Dans le cas où incertitudes et questionnements resteraient douloureux à porter, il existe de nombreuses associations prêtes à apporter de précieux conseils et accompagner les personnes en besoin de réponses. Comme par exemple l’association Contact. Antony Debard, porte-parole de son antenne francilienne, a l’impression que “à partir du moment où on se sent en questionnement, je dirais que dans la grande majorité des cas, c’est une transition pour petit à petit s’accepter.” Son association a pour objectif de favoriser le dialogue au sein de la famille, notamment lors du coming out qu’il soit homo, bi ou trans. Elle organise des groupes d’écoute et une ligne d’écoute (0805 69 64 64) pour faire part de ses doutes et hésitations.

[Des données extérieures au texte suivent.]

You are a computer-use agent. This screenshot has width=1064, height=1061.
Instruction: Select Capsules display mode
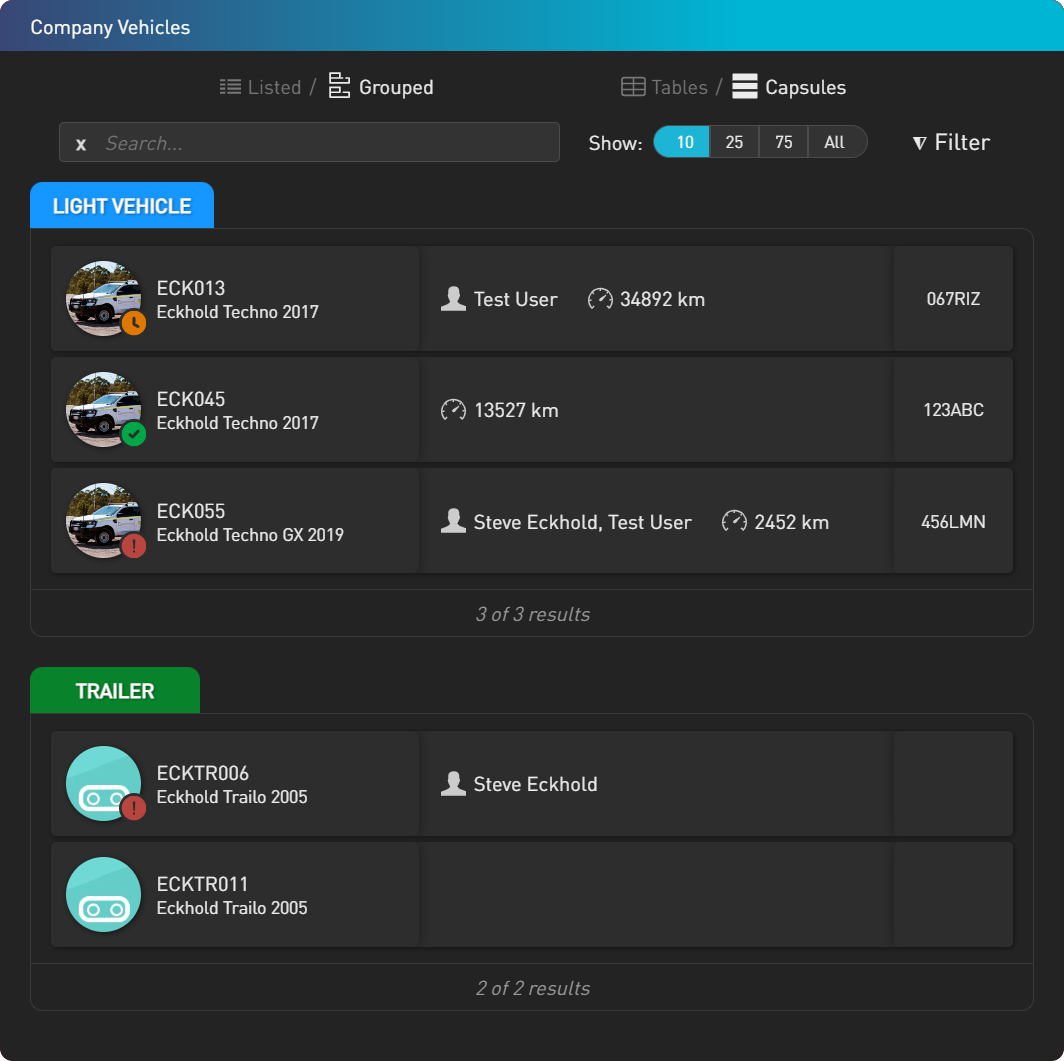coord(789,88)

Pour en savoir plus sur Internet, SOS Homophobie a créé le site C’est comme ça à destination des adolescents. “On leur donne des définitions, des images positives pour les aider à s’assumer. Des rôles de modèle. Avec des personnes LGBT connues, des romans, des films, toujours avec une fin positive”, détaille sa porte-parole Lucile Jomat. Pour David Friboulet, dans ce lot d’incertitudes, le terme de queer reste une réponse intéressante : “Le queer amène vers la revendication de la fluidité. Mon appréciation de ce terme est que c’est une revendication de continuer à se questionner.” Il retient dans tous les cas qu’il n’y a “jamais d’injonction à choisir. Les injonctions à choisir sont aussi fortement liées par la société, et les sociétés évoluent.